[WRITTEN EXERCISE] Count the lines in the records below that contain the word "Task". Reply with only that number.

[Text and item location records]
========================================

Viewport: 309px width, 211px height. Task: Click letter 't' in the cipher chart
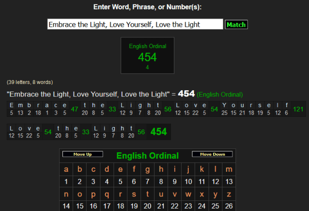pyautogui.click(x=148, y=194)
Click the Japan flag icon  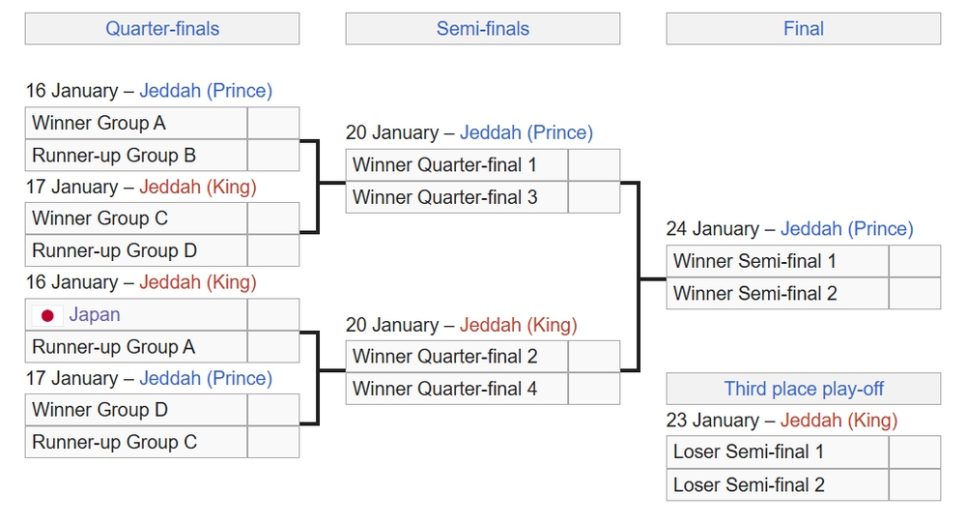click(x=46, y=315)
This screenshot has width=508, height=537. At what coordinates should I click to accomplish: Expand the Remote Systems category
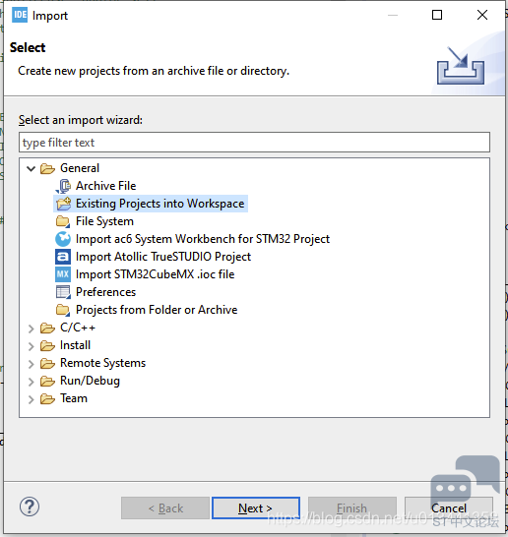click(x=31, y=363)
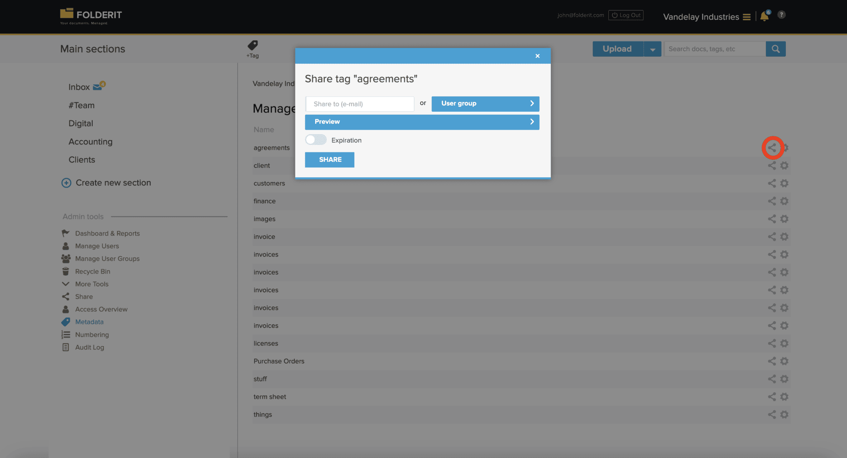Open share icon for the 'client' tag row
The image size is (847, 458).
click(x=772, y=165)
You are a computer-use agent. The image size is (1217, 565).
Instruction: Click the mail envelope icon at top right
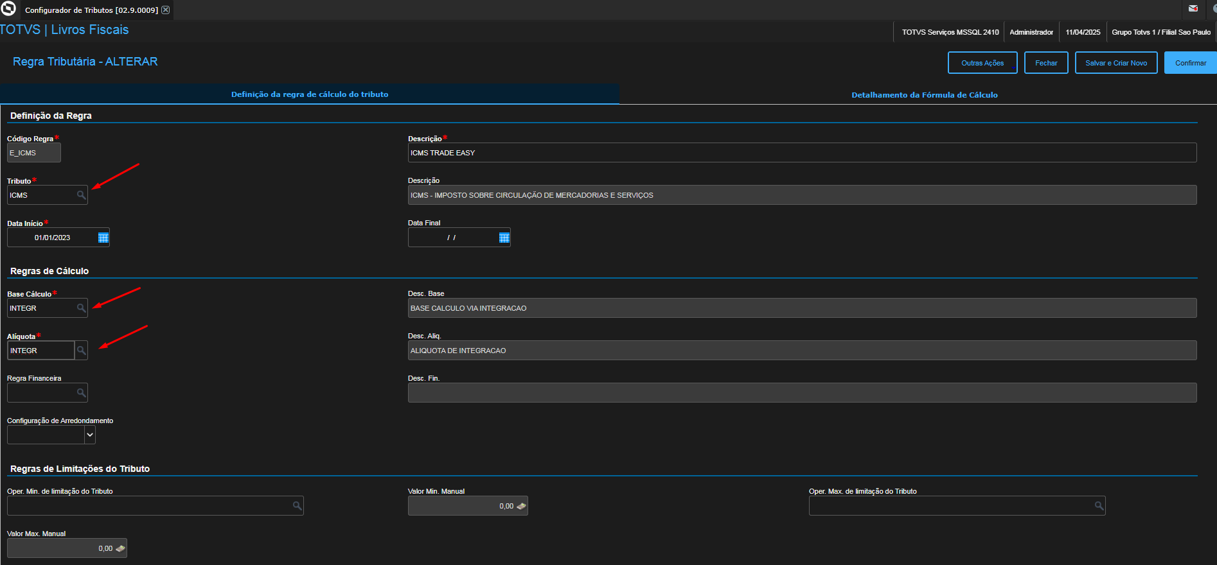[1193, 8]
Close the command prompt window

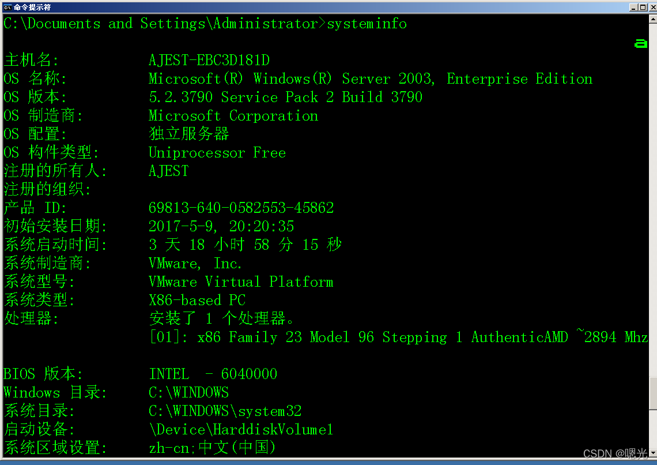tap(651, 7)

========================================

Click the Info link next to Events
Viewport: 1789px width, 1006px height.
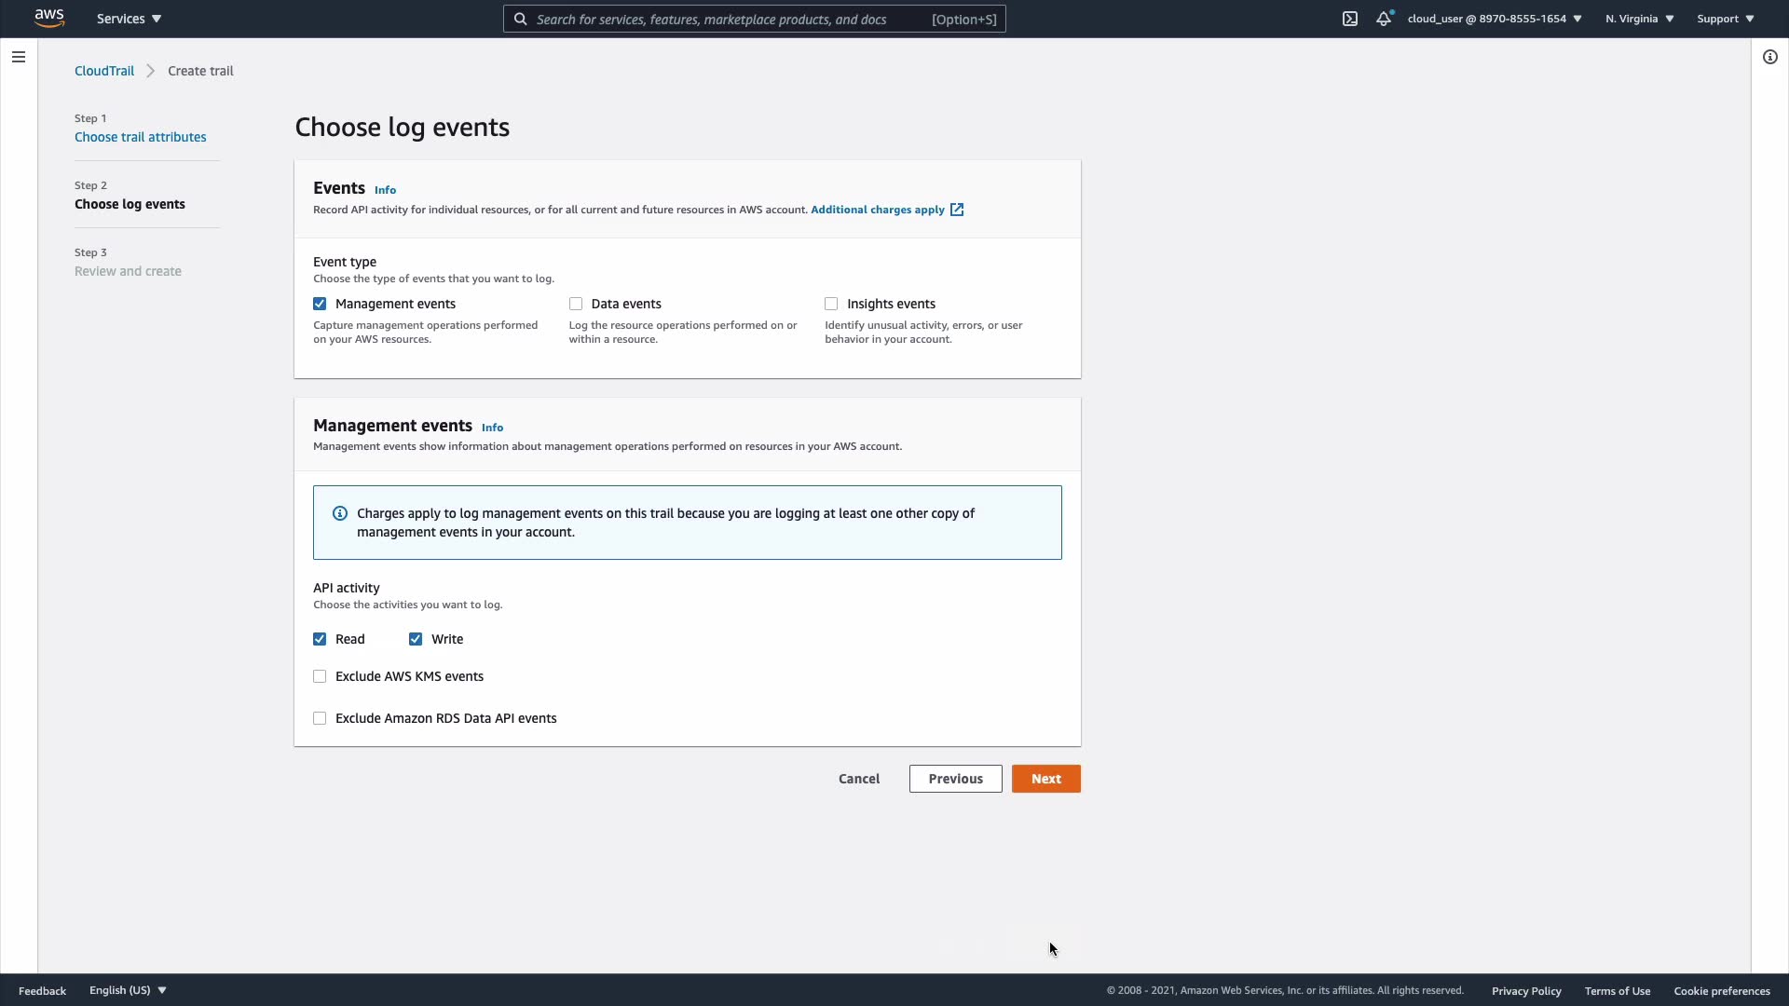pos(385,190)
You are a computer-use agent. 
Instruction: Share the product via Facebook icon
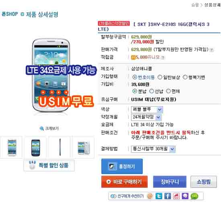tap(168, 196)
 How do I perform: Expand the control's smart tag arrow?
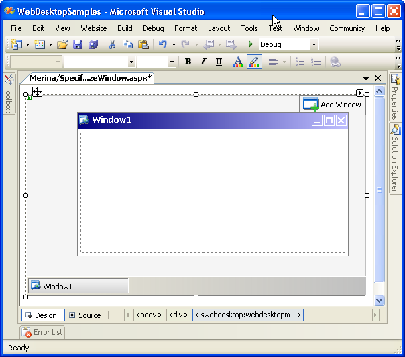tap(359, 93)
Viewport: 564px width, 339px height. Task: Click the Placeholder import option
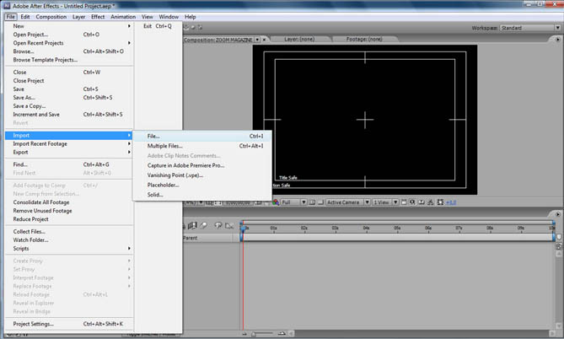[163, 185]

========================================

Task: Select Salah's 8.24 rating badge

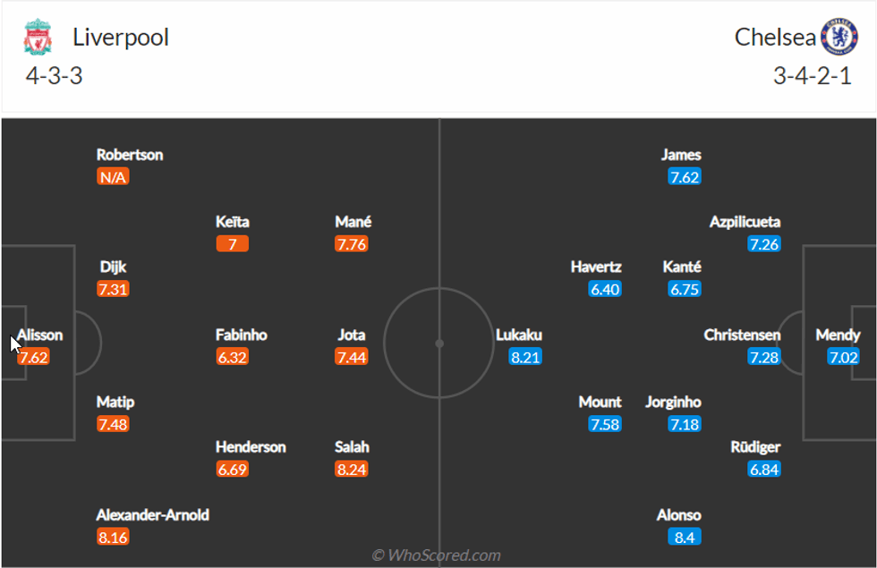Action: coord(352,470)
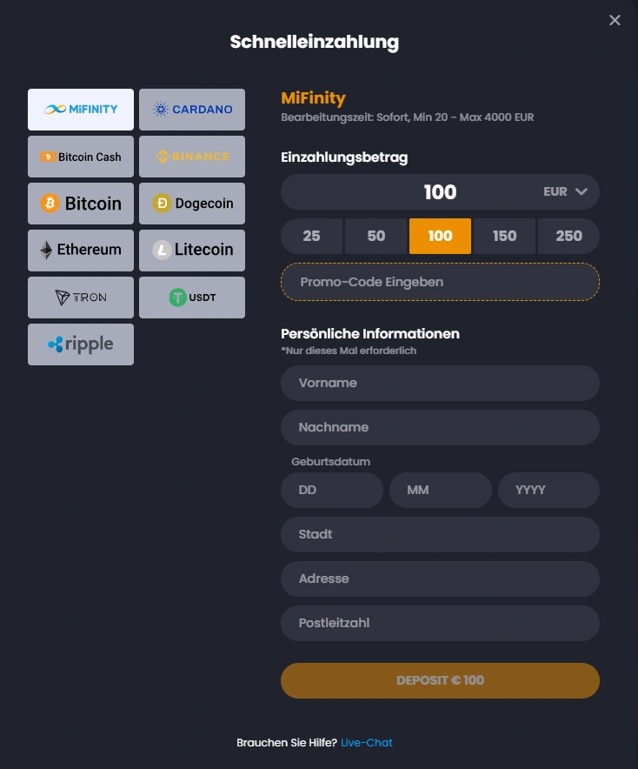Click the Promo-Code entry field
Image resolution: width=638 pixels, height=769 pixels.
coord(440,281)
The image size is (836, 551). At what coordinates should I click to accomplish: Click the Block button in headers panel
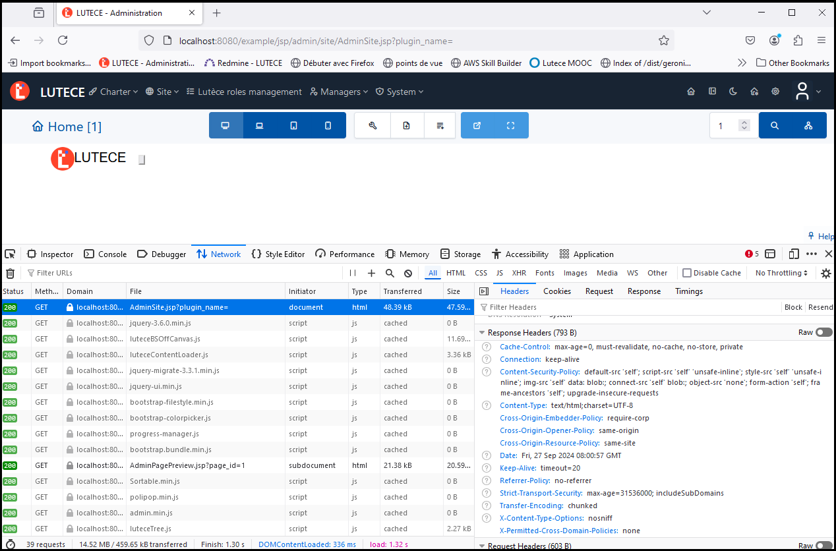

========================================

[SOLVED PROBLEM] 3